1. There are facts which indicate a man’s state of mind towards another. If, e.g., I find a man--

(1) Habitually acting contrary to my well-known wishes.

(2)
Habitually ignoring and shunning those who are my avowed friends.

(3)
Associating with my determined opponents, he proves himself my enemy in each case. In such ways as these, sinful men demonstrate their enmity to God, whatever they may say.

2. But what a state is this to be in!

(1) How ungrounded! “They hated Me without a cause.”

(2)
How guilty! hating the infinitely Righteous and the infinitely Good.

(3)
How mad! a worm raising its head against the thunders of the universe. “Hast thou an arm like God?” etc.

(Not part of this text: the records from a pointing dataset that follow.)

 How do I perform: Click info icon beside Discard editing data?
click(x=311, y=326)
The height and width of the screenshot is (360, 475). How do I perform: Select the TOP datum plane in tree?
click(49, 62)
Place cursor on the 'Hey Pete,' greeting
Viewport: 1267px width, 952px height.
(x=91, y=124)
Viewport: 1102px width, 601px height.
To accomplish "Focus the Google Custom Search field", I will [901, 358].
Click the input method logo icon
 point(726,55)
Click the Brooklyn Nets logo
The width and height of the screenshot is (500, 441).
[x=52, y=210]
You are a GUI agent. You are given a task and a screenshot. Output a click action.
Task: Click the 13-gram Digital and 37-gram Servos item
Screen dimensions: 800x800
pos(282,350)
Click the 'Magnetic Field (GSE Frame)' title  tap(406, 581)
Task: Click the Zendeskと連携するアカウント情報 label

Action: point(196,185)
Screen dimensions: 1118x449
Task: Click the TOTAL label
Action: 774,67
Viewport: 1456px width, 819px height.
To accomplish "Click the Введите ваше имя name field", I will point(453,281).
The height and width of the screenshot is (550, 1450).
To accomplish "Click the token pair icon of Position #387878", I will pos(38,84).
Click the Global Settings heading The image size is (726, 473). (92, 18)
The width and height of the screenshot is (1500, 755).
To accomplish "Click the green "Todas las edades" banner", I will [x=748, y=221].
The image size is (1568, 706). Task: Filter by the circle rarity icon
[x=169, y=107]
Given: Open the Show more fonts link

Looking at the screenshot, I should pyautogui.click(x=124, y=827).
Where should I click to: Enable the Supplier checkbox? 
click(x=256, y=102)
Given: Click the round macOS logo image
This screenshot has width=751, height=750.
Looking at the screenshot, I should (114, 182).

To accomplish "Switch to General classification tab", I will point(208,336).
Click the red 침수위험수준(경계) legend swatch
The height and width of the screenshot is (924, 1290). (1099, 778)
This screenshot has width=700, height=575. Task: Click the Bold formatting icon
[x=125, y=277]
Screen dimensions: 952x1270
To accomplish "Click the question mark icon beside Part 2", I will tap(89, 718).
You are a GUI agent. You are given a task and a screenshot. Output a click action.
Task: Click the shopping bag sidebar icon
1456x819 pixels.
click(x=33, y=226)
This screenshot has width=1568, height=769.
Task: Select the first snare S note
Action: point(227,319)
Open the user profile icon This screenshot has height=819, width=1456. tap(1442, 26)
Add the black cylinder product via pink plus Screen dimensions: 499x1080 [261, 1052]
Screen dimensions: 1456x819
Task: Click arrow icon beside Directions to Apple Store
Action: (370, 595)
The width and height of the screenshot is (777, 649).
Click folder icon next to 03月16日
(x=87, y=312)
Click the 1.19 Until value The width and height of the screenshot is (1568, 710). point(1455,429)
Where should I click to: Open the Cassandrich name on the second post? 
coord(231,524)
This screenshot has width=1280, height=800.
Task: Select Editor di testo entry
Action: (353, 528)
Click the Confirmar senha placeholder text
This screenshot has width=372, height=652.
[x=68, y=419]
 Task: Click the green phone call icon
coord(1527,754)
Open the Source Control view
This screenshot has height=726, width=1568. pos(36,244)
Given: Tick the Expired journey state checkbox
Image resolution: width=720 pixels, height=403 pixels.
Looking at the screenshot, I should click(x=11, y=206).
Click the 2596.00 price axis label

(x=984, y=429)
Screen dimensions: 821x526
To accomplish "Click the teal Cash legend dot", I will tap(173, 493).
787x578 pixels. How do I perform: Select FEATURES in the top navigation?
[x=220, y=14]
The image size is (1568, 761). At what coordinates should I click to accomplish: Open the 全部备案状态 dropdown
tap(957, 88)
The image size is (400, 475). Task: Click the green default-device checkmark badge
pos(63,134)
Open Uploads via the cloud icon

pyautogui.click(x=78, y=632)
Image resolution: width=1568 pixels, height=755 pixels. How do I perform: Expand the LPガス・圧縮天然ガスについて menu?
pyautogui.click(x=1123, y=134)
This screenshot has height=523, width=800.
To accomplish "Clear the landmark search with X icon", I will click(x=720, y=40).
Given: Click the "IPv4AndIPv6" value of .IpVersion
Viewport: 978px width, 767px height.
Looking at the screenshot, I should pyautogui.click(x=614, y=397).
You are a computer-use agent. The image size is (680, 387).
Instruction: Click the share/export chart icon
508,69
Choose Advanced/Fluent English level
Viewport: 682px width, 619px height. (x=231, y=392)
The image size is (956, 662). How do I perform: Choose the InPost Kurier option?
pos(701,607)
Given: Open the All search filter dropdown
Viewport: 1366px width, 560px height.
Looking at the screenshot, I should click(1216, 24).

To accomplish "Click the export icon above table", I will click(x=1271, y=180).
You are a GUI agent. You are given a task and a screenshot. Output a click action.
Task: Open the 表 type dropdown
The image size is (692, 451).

2. A suggestion which serves to correct a theological error--that God was an enemy whose love had to be purchased, whereas it is quite the other way.



II.
Has been thus changed by means of the death of Christ. We were “reconciled to God by the death of His Son.” How is enmity to be destroyed? There is only one way in which from the constitution of mind it is possible--by love. This God does by the death of Christ, which is--

1. The grandest effect of God’s love. The universe is an effect of His love, but this is the grandest.

2. The mightiest demonstration of God’s love. It is impossible for the human mind to conceive of anything more convincing. All arguments and facts bearing on this subject seem to concentrate in this. This is the great focal and ultimate exhaustive argument.

3. The special organ of God’s love. The Cross is the great instrument of His Spirit, in convincing, converting, justifying, and sanctifying sinners. It is that by “which the world is crucified unto us,” etc.



III.
That he has been thus changed by Christ’s death is an invincible argument that his salvation will be completed. “Much more.” The following thoughts may develop the force of Paul’s a fortiori reasoning.

1. The most difficult part of the work has already been accomplished. Any power may destroy an enemy, but it requires the highest power to destroy enmity. The reconciler or peacemaker is the divinest character in the universe. This work has been done; what remains to be done is the development of this new affection.

2. This most difficult part of the work has been accomplished--

(1) When you were in the most repulsive condition. Enemies repel us from acts of kindness. “Vengeance for enemies,” says corrupt human nature. “Scarcely for a righteous man will one,” etc.

(2) By a dying Saviour; the remaining and easier part of the work, now we are in a more pleasing position, is accomplished by a living Saviour. (D. Thomas, D. D.)